## What the task requires
Below is a listing. Set down exactly the lines from the one containing "Click five-star rating in rexannaPON review" through the one containing "Task: Click the undo arrow icon", both ends included, and leave out the rest.

## Source information
----------

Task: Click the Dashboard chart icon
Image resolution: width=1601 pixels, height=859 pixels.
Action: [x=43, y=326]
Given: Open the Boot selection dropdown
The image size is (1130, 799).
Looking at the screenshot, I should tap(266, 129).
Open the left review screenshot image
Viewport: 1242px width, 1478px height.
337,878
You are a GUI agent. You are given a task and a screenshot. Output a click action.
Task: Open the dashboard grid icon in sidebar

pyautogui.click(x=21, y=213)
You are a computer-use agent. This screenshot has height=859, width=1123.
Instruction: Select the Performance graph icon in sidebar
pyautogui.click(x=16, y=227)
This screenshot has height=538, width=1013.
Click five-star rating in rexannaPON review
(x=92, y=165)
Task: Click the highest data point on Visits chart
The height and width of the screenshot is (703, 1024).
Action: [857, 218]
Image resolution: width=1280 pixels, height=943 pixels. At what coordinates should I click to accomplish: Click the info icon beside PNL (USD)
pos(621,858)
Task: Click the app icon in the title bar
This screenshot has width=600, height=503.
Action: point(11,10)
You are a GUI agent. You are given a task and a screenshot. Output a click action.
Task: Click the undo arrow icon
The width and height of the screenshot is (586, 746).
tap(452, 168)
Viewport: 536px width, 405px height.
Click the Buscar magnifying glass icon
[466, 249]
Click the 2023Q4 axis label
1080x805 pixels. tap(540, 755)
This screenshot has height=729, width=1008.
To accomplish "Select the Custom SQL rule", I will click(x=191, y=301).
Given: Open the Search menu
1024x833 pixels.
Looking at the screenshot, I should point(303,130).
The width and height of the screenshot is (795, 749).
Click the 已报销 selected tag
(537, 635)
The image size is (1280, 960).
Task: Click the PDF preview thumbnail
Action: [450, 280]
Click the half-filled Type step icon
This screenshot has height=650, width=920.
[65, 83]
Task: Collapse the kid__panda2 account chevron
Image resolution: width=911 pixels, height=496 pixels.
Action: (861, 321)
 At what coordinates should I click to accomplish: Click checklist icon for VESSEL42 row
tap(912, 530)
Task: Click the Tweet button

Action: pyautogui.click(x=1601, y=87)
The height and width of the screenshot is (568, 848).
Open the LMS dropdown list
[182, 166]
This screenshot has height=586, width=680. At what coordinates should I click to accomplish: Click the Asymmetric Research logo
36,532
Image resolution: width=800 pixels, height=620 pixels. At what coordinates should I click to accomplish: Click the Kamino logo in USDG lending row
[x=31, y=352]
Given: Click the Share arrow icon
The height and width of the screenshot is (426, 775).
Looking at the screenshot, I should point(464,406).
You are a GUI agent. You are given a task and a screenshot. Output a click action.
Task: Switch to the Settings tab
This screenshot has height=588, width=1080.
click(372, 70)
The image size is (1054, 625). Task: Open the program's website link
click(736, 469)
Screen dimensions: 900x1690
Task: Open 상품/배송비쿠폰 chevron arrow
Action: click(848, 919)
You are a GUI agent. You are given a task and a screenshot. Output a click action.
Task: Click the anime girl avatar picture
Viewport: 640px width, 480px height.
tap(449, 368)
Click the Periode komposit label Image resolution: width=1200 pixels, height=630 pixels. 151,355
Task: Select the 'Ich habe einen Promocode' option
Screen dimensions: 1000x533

----------

## Your solution
Click five-star rating in rexannaPON review
(x=92, y=165)
Task: Click the highest data point on Visits chart
The height and width of the screenshot is (703, 1024).
Action: [857, 218]
Image resolution: width=1280 pixels, height=943 pixels. At what coordinates should I click to accomplish: Click the info icon beside PNL (USD)
pos(621,858)
Task: Click the app icon in the title bar
This screenshot has width=600, height=503.
Action: point(11,10)
You are a GUI agent. You are given a task and a screenshot. Output a click action.
Task: Click the undo arrow icon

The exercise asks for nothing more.